On our way back from the farmers’ market, Charlotte wanted to show me the new shoe store, the one where she got her pair of red sandals last week. I had been meaning to visit anyway. Charlotte and I, both delighted in how good the prices were. “Look, these are only $35!” The Mystique ballerinas on the sales rack were very tempting. I tried them on. It turns out they did not fit. I could walk out, with my green conscience intact, kind of. My earlier musings about simplicity were still fresh, and I began to wonder about the real price for the Mystique shoes. I am pretty sure they were made in China. The way I see it, there should be two price tags: the usual tag based on costs of goods and merchant markup, and another one for carbon footprint. Maybe, it could be like the Energy Star system for appliances, but instead of stars, it would show footprints. Without a footprint tag, it is too easy to forget the real price of the Mystique ballerinas.
Yesterday, I threw away a whole uncooked burger. The day before, it was a whole chicken. Prad and I have this ongoing battle about the amount of food I throw away everyday, usually enough to feed a whole other family. Prad thinks I should plan better and not buy, unless I am sure it will get eaten. When the kids were little, it was a lot easier, I knew we would all be there for dinner. Now that they are teenagers, I never know who to expect for dinner. Still, I insist on cooking enough for the six of us, each time.

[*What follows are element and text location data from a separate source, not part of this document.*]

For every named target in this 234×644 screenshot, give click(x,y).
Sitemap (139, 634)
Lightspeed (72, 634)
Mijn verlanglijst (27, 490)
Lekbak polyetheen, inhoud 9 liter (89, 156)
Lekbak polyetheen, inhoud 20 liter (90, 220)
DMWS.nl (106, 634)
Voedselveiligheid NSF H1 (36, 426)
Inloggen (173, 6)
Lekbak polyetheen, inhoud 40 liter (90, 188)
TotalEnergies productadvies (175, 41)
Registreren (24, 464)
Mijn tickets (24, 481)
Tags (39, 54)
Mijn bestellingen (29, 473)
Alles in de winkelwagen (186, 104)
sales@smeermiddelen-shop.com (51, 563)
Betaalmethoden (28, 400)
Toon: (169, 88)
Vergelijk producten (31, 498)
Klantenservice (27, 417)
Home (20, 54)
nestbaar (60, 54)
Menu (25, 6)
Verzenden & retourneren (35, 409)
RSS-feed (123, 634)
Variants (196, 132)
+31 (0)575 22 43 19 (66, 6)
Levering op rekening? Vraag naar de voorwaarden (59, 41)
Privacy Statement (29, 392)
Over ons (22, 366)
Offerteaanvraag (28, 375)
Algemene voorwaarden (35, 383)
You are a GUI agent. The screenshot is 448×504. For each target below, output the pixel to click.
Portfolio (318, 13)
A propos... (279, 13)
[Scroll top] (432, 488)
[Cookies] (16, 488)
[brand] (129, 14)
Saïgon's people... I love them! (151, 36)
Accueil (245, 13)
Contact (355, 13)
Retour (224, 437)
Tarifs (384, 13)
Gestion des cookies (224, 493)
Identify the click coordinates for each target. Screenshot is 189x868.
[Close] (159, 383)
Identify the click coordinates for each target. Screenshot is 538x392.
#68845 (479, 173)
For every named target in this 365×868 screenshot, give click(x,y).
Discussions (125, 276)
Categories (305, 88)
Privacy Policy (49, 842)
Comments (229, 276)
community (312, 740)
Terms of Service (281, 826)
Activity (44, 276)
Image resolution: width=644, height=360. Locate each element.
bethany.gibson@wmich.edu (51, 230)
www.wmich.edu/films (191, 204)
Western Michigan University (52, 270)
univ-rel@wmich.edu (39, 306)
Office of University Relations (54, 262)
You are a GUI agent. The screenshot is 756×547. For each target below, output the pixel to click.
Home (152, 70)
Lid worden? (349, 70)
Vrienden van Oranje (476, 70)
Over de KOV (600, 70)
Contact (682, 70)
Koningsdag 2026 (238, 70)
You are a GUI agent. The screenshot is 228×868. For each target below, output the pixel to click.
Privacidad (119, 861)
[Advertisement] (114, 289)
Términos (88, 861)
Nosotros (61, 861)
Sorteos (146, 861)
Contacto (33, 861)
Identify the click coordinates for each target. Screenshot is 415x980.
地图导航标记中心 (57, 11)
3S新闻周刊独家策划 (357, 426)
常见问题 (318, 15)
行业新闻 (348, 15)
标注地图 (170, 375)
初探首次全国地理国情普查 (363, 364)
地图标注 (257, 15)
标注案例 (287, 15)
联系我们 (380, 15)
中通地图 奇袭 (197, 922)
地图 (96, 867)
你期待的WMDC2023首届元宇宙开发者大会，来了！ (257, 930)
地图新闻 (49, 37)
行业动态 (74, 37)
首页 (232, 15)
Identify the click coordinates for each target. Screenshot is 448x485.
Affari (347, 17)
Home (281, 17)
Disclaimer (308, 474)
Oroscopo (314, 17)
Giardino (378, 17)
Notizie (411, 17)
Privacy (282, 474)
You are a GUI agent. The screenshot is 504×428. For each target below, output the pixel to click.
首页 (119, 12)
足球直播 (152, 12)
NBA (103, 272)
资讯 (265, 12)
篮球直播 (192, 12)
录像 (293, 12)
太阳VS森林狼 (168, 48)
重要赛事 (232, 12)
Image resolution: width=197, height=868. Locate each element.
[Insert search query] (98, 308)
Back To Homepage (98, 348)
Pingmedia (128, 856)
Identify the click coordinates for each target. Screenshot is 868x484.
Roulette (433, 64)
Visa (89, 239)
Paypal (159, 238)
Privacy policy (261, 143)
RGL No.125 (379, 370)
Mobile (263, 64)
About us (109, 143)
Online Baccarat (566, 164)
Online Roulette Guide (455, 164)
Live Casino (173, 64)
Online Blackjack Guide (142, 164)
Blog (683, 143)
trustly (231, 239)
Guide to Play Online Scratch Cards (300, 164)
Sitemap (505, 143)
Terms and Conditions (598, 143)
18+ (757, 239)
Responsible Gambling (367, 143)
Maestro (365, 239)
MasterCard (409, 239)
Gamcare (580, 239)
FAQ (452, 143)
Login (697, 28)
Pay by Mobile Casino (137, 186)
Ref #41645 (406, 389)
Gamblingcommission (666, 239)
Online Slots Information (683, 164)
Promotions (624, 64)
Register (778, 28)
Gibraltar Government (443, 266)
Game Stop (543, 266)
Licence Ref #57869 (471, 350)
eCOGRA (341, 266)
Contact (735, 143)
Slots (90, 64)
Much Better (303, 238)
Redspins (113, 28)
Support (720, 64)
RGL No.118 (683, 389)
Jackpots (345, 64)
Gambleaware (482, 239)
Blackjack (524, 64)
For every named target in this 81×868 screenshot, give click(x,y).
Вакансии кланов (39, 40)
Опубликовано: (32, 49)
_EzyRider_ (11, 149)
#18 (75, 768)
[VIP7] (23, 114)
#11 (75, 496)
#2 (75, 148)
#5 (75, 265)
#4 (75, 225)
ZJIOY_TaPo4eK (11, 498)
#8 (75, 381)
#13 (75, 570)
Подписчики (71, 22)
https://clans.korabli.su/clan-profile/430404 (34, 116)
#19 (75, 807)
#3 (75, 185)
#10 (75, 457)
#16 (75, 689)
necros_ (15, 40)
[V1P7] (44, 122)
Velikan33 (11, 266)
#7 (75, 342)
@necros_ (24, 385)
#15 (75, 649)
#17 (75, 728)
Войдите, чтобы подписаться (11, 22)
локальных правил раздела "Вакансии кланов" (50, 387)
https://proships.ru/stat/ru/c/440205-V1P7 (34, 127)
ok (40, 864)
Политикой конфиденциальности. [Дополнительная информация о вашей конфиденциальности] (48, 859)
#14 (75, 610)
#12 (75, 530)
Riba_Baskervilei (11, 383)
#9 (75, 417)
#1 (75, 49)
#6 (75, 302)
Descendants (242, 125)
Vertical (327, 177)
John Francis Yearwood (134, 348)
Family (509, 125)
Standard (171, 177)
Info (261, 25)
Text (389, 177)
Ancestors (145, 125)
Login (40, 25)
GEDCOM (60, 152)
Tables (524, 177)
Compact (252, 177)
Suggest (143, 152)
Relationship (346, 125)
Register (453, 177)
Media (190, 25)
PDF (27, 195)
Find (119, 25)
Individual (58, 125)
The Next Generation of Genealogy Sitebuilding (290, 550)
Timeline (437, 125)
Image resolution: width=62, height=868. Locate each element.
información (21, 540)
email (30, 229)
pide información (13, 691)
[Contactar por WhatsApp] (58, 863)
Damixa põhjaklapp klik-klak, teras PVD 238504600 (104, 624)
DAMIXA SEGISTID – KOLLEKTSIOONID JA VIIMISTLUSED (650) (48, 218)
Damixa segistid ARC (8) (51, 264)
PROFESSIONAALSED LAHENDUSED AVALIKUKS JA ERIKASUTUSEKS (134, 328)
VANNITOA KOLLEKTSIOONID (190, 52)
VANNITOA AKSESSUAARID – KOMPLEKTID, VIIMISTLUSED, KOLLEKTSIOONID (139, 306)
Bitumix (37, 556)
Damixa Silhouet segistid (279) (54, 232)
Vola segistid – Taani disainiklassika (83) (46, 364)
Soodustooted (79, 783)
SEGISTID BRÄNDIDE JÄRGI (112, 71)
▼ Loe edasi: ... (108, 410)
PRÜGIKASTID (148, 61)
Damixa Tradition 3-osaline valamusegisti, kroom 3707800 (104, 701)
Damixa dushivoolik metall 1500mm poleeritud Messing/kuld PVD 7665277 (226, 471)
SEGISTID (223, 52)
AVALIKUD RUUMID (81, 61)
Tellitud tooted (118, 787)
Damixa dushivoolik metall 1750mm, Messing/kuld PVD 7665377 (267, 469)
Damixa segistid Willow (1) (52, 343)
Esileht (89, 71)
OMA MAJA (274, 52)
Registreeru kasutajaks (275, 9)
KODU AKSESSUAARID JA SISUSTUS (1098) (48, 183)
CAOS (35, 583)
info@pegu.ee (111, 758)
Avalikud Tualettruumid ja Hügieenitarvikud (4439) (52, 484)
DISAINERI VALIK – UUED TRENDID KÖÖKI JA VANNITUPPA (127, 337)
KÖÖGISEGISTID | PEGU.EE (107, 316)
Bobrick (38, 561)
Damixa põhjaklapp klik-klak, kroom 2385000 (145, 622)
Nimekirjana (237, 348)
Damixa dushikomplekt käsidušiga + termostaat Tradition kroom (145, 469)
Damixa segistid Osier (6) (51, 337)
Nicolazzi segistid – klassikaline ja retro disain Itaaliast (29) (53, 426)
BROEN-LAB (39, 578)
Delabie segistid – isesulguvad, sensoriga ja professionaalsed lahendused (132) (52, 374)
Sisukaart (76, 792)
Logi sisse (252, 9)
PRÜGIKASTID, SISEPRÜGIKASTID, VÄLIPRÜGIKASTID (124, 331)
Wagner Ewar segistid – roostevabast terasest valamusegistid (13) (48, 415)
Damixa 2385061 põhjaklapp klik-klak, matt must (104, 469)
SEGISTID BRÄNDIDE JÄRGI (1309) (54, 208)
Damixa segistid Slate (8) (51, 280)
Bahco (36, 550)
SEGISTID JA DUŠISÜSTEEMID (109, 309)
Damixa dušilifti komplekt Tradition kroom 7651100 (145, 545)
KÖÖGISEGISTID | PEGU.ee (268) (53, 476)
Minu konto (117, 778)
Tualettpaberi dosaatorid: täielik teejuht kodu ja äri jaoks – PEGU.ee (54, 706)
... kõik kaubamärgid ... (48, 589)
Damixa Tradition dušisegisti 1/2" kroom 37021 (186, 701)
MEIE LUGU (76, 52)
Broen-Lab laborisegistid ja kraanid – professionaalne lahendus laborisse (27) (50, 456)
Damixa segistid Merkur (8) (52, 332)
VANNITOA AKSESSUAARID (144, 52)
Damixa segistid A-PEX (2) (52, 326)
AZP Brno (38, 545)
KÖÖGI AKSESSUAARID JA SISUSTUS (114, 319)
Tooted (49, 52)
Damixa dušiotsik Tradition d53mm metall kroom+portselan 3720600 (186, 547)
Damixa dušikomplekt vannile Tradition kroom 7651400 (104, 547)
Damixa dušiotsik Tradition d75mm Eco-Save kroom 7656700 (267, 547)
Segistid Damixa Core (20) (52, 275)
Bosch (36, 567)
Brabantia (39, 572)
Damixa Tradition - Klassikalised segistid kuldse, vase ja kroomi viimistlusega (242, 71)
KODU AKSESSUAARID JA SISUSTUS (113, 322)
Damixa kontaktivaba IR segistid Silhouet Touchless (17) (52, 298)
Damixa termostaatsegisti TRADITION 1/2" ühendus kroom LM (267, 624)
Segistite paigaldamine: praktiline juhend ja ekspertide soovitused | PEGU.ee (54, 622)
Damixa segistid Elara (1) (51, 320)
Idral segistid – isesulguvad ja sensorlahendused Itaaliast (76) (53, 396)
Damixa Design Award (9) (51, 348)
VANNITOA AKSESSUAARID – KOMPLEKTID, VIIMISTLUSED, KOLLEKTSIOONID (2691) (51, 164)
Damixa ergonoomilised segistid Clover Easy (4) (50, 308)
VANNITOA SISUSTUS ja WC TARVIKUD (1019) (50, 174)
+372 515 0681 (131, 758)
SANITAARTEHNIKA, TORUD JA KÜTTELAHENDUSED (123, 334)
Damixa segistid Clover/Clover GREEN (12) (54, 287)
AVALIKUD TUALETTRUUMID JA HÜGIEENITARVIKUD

Lately, it has become clear that those family dinners have become the exception. Charlotte and Catherine both drive now, and they are out almost every evening. And Prad’s children have most of their meals at their mom’s house. It is time to downscale, and to resolve myself to twosome dinners. That one wasted burger was the equivalent or four kilograms of CO2. Eight burgers a day is the same as driving a Hummer for a whole year.